Data Processing Agreement

1.1

"Controller" means the entity that determines the purposes and means of processing personal data. In this context, the enterprise customer is the Controller.

1.2

"Processor" means EarnLayer Inc., which processes personal data on behalf of the Controller.

1.3

"Personal Data" means any information relating to an identified or identifiable natural person.

1.4

"Processing" means any operation performed on personal data, including collection, storage, use, disclosure, and deletion.

2.1 Subject Matter

Processing of personal data in connection with EarnLayer's advertising and monetization services, including user interactions, ad impressions, revenue tracking, and payment processing.

2.2 Duration

For the duration of the Publisher Agreement and until all personal data is deleted or returned in accordance with this DPA.

2.3 Nature and Purpose

Processing personal data to provide advertising services, track performance, process payments, and ensure service functionality and security.

2.4 Types of Personal Data

• Account information (email, name, business details)
• Payment and financial information
• Usage data (ad impressions, clicks, revenue)
• Technical data (IP addresses, device information)
• Communication data (support interactions)

2.5 Categories of Data Subjects

• Publisher account holders
• End users interacting with publisher content
• Authorized representatives of enterprise customers

3.1 Processing Instructions

EarnLayer will process personal data only in accordance with documented instructions from the Controller and as necessary to provide the services under the Publisher Agreement.

3.2 Confidentiality

EarnLayer will ensure that persons authorized to process personal data are bound by confidentiality obligations or are under an appropriate statutory obligation of confidentiality.

3.3 Security Measures

EarnLayer will implement appropriate technical and organizational measures to ensure a level of security appropriate to the risk, including:

• Encryption of data in transit and at rest
• Access controls and authentication
• Regular security assessments and audits
• Incident response and breach notification procedures
• Data backup and recovery procedures

3.4 Sub-processors

EarnLayer may engage sub-processors to process personal data, provided that:

• Sub-processors are bound by the same data protection obligations
• Controller is notified of any intended changes to sub-processors
• Controller has the right to object to new sub-processors
• Current sub-processors include: Railway (hosting), PostHog (analytics), Stripe (payments)
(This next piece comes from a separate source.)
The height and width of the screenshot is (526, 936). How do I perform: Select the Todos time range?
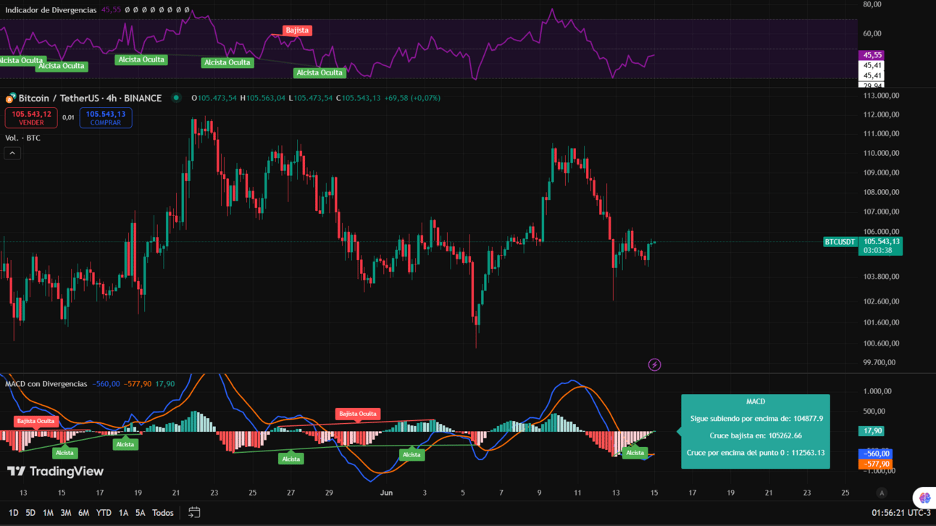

4.1 Assistance with Rights

EarnLayer will assist the Controller in responding to requests from data subjects to exercise their rights under applicable data protection laws, including:

• Right of access (Article 15 GDPR)
• Right to rectification (Article 16 GDPR)
• Right to erasure (Article 17 GDPR)
• Right to restriction of processing (Article 18 GDPR)
• Right to data portability (Article 20 GDPR)
• Right to object (Article 21 GDPR)

4.2 Response Time

EarnLayer will respond to Controller requests for assistance within 30 days, or as required by applicable law.

5.1 Breach Notification

EarnLayer will notify the Controller without undue delay after becoming aware of a personal data breach affecting Controller's data. The notification will include:

• Description of the nature of the breach
• Categories and approximate number of data subjects affected
• Likely consequences of the breach
• Measures taken or proposed to address the breach

5.2 Cooperation

EarnLayer will provide reasonable cooperation and assistance to the Controller in connection with any data breach, including assistance with notifications to supervisory authorities and data subjects where required.

6.1 Retention Period

Personal data will be retained only for as long as necessary to provide the services or as required by law.

6.2 Deletion

Upon termination of the Publisher Agreement or upon Controller's request, EarnLayer will delete or return all personal data to the Controller, unless retention is required by law. Deletion will be completed within 30 days of termination or request.

7.1 Audit Requests

EarnLayer will make available to the Controller all information necessary to demonstrate compliance with this DPA and applicable data protection laws.

7.2 Audit Procedures

Upon reasonable notice, EarnLayer will allow and contribute to audits conducted by the Controller or an independent auditor, subject to confidentiality obligations and reasonable limitations on frequency and scope.

8.1 Transfer Mechanisms

Where personal data is transferred outside the European Economic Area (EEA), EarnLayer will ensure appropriate safeguards are in place, including:

• Standard Contractual Clauses (SCCs) approved by the European Commission
• Adequacy decisions where applicable
• Other appropriate safeguards as required by applicable law

9.1 Governing Law

This DPA is governed by the laws of Canada, without regard to conflict of law principles.

9.2 Modifications

This DPA may be modified by mutual written agreement of the parties or as required to comply with changes in applicable data protection laws.

9.3 Severability

If any provision of this DPA is found to be invalid or unenforceable, the remaining provisions will continue in full force and effect.